**Instructions for the task**
From the data below, copy exactly the lines that lie between the one holding "Switch to the AIRDROP tab" and the one holding "Viewport: 1246px width, 702px height.", including both, and nothing more.

**Provided data**
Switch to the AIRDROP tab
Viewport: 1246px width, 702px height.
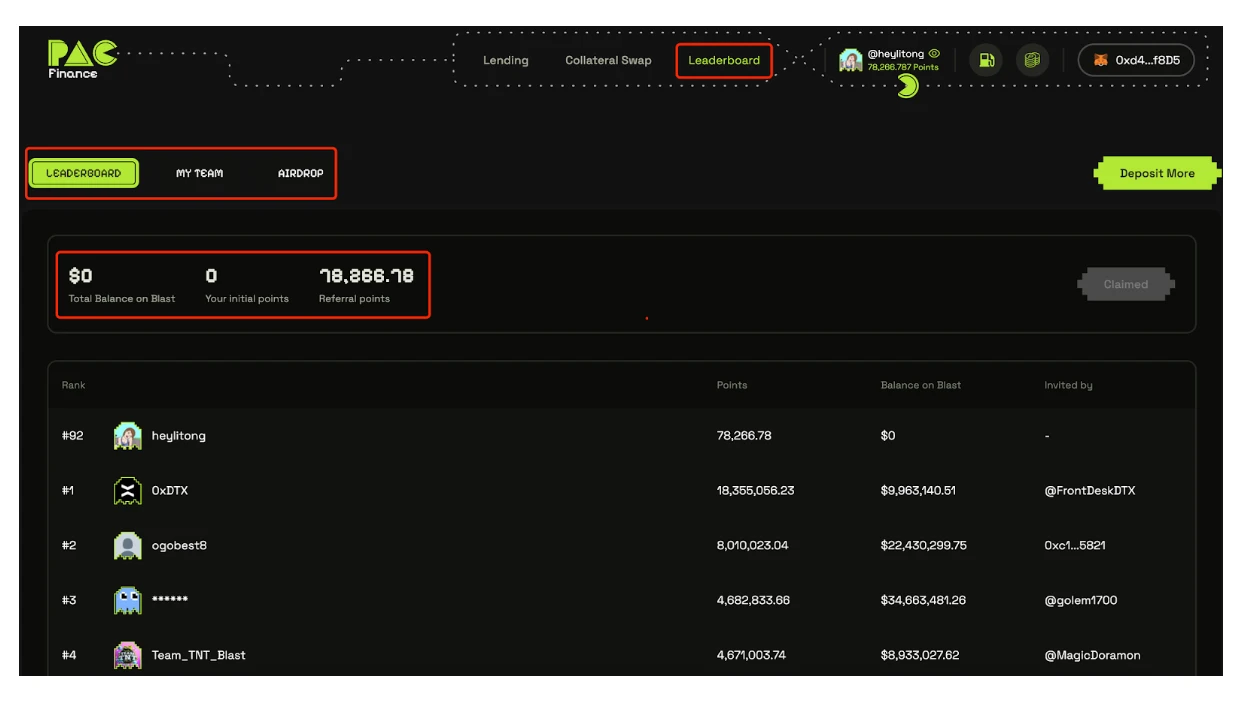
--
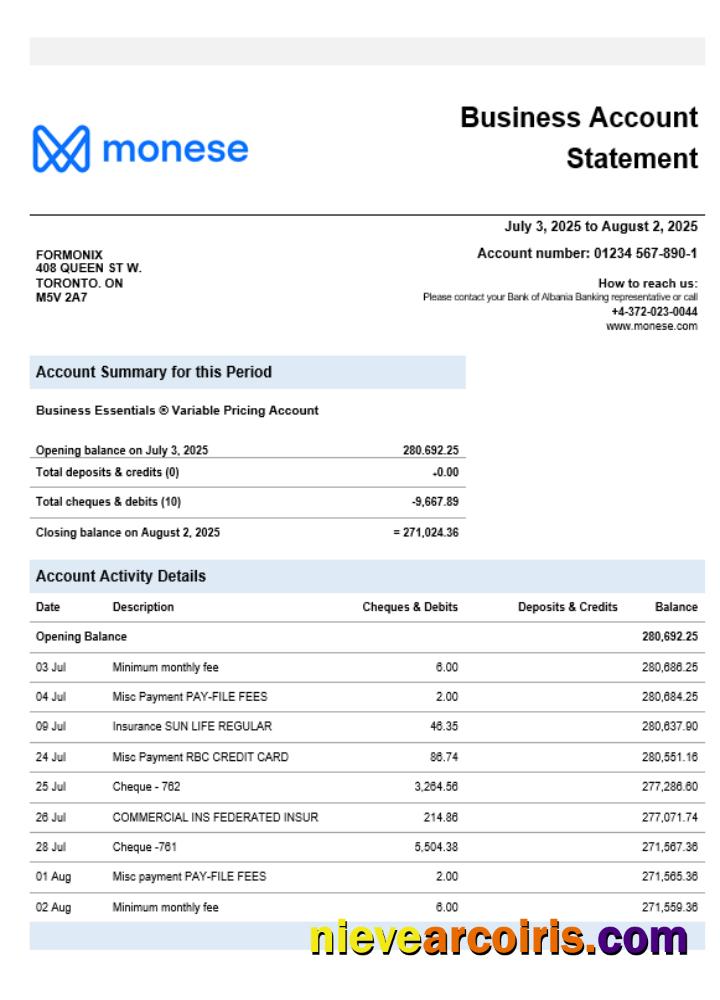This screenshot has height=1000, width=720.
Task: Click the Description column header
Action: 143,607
---
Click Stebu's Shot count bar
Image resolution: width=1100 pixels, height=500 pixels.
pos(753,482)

**Solution below**
Switch to the AIRDROP tab
Viewport: 1246px width, 702px height.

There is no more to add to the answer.